Étape 2 : Les entretiens préalables obligatoires
L'article L1237-12 du Code du travail impose la tenue d'au moins un entretien préalable. En pratique, deux ou trois entretiens sont recommandés pour une négociation sereine. Ces entretiens constituent le cadre formel de la discussion sur les conditions de la rupture.
Qui peut assister aux entretiens ?
Le salarié peut se faire assister par un collègue de l'entreprise ou, en l'absence de représentants du personnel, par un conseiller extérieur inscrit sur la liste départementale (article L1237-12, alinéa 2).
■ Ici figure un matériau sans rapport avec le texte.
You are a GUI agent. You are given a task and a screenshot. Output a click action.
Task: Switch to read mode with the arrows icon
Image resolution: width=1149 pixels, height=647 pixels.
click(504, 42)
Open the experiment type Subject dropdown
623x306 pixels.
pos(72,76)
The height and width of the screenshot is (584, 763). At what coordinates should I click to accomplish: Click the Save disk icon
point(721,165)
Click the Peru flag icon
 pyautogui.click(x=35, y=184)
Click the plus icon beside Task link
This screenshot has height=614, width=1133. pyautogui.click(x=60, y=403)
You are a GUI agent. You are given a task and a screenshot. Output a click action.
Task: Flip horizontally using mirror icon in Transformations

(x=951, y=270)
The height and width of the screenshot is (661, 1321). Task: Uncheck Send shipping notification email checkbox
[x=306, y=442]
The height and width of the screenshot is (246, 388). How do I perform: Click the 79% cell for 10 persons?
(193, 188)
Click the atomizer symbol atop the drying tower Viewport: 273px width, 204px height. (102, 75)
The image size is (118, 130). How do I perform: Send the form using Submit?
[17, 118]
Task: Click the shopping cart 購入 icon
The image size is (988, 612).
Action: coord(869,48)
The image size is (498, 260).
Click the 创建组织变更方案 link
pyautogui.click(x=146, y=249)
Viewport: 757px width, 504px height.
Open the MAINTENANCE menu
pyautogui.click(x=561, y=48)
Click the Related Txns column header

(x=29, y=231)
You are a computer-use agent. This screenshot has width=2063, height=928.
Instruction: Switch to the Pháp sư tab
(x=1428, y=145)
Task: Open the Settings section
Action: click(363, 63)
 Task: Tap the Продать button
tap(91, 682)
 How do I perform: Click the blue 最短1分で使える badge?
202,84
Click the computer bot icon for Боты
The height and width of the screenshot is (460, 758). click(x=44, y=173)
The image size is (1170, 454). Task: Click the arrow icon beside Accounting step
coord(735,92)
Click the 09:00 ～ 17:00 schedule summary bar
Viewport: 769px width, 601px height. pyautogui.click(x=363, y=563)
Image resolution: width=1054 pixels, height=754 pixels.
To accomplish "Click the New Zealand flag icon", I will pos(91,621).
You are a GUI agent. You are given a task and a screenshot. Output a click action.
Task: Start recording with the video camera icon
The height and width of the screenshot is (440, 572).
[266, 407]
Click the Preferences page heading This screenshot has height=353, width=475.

Si le salarié se fait assister, l'employeur peut également se faire assister par un membre de l'entreprise ou, dans les entreprises de moins de 50 salariés, par un membre de son organisation patronale. L'employeur doit informer le salarié de la possibilité de se faire assister.
Quels sujets aborder lors des entretiens ?
- Le principe de la rupture : confirmation de l'accord mutuel
- Le montant de l'indemnité spécifique : au minimum l'indemnité légale ou conventionnelle
- La date de fin de contrat envisagée : un enjeu stratégique pour vos droits au chômage
- Les conditions annexes : dispense de préavis, clause de non-concurrence, outplacement
Pour maximiser votre indemnité lors de ces entretiens, consultez notre guide de négociation complet.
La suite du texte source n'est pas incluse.